Copy out every row, unchanged, from the one containing "You are a GUI" down to the last row. Leave the pictures out.

- - - -

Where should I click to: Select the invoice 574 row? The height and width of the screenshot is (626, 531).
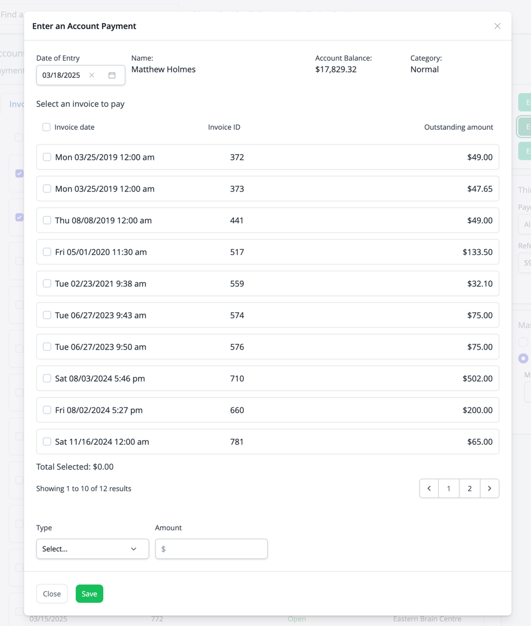click(267, 316)
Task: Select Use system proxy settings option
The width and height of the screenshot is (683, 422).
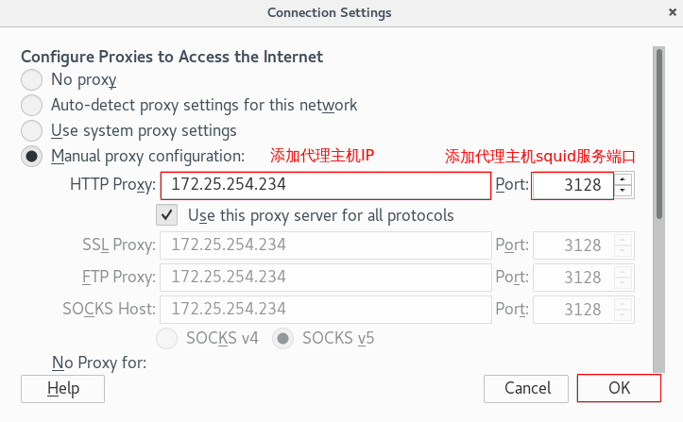Action: [x=32, y=130]
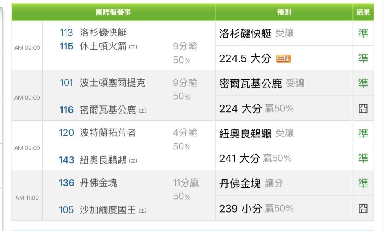Viewport: 388px width, 231px height.
Task: Click the 239 小分 prediction
Action: [x=240, y=209]
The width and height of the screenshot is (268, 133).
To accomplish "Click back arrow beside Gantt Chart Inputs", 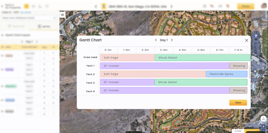I will click(3, 35).
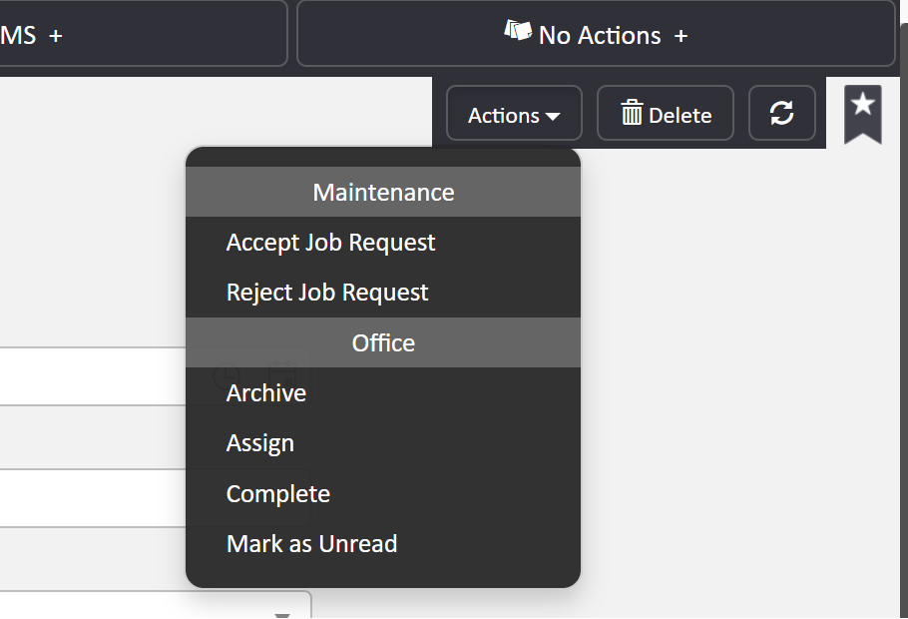Click the Office section header
The width and height of the screenshot is (908, 619).
click(383, 342)
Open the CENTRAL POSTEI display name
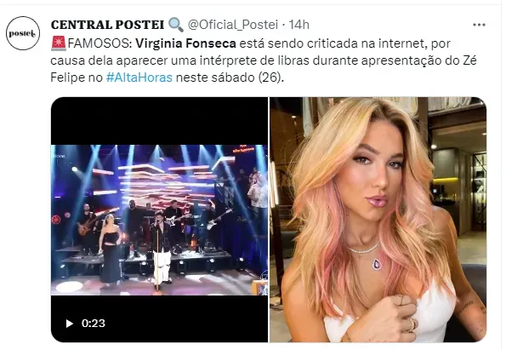This screenshot has width=506, height=350. [x=107, y=25]
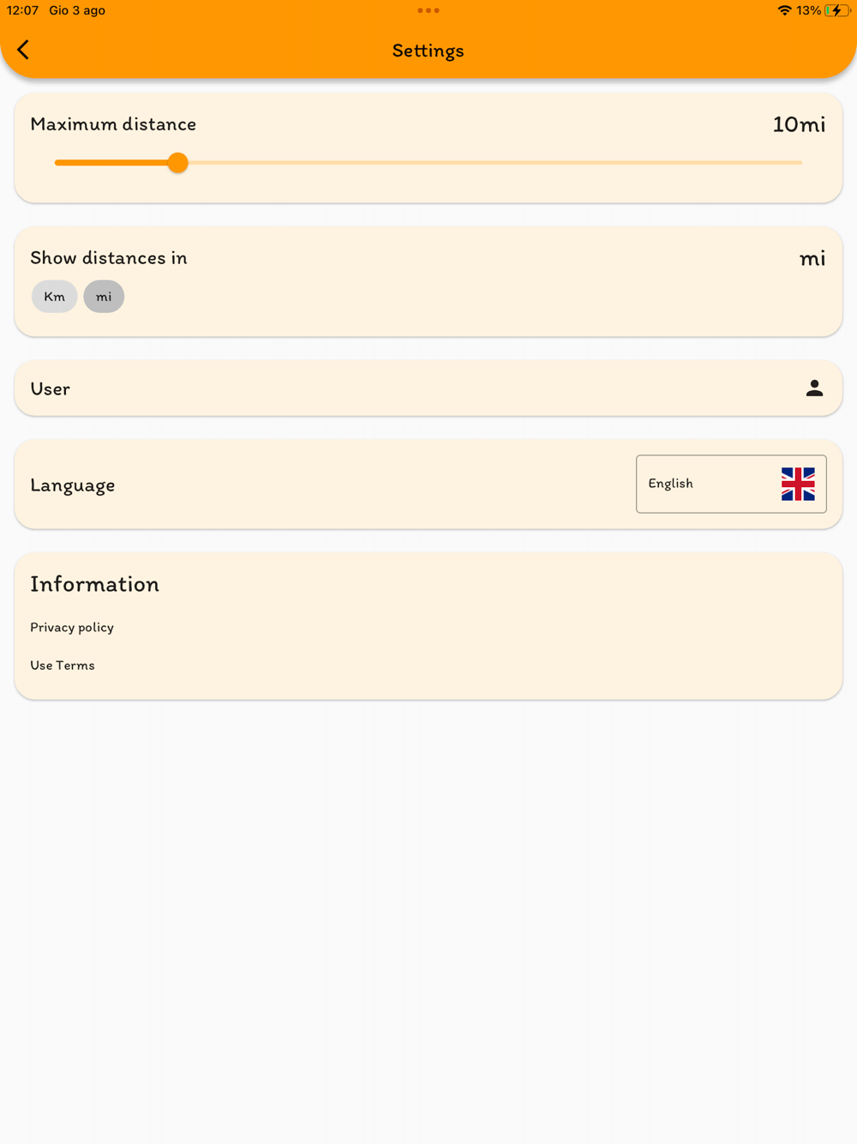The image size is (857, 1144).
Task: Tap the battery charging icon
Action: point(836,11)
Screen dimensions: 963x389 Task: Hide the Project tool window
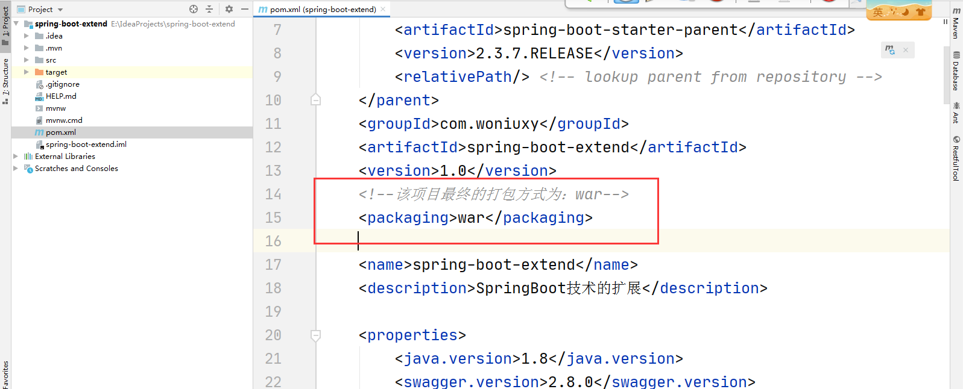pyautogui.click(x=245, y=9)
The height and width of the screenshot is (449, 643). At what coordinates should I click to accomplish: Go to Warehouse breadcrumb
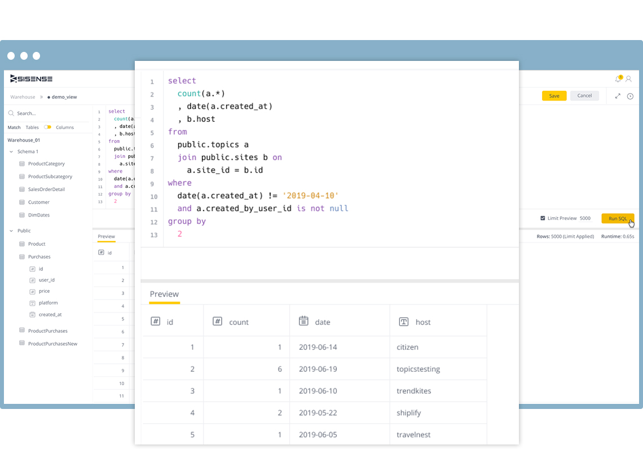click(x=23, y=97)
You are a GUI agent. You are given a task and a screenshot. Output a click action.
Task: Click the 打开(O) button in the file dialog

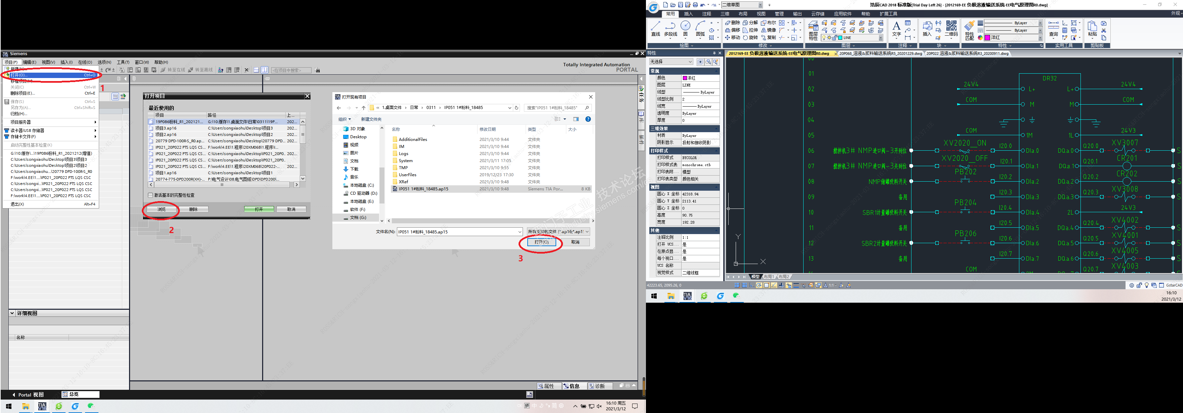point(541,242)
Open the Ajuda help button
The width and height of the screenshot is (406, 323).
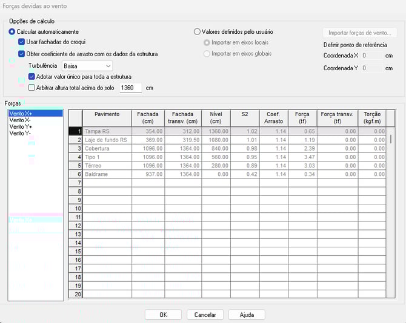tap(247, 315)
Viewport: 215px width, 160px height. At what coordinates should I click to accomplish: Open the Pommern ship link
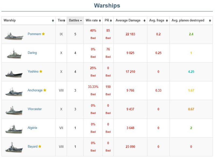pyautogui.click(x=34, y=34)
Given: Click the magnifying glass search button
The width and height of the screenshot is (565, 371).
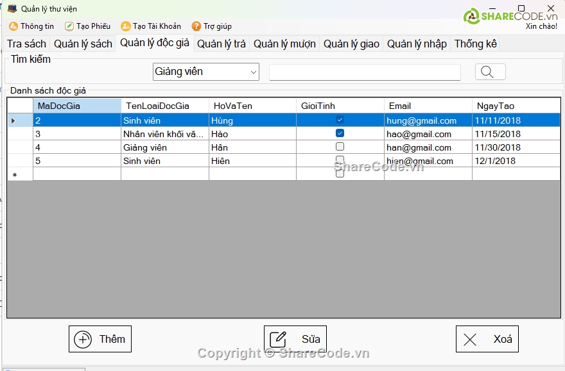Looking at the screenshot, I should pos(490,72).
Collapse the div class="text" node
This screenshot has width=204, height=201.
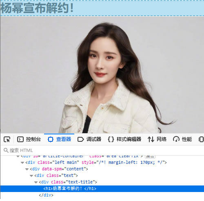31,176
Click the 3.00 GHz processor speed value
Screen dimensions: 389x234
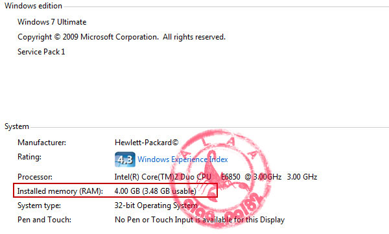[302, 177]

- - - -

[Result of the task]
You are a GUI agent. You are given a task and a screenshot. Output a click action.
Task: Click the 打开(O) button in the file dialog

point(541,242)
Open the Ajuda help button
The width and height of the screenshot is (406, 323).
tap(247, 315)
Viewport: 215px width, 160px height. At what coordinates should I click to accomplish: Open the Pommern ship link
pyautogui.click(x=34, y=34)
Given: Click the magnifying glass search button
The width and height of the screenshot is (565, 371).
Looking at the screenshot, I should pos(490,72).
Collapse the div class="text" node
This screenshot has width=204, height=201.
31,176
Click the 3.00 GHz processor speed value
Screen dimensions: 389x234
[302, 177]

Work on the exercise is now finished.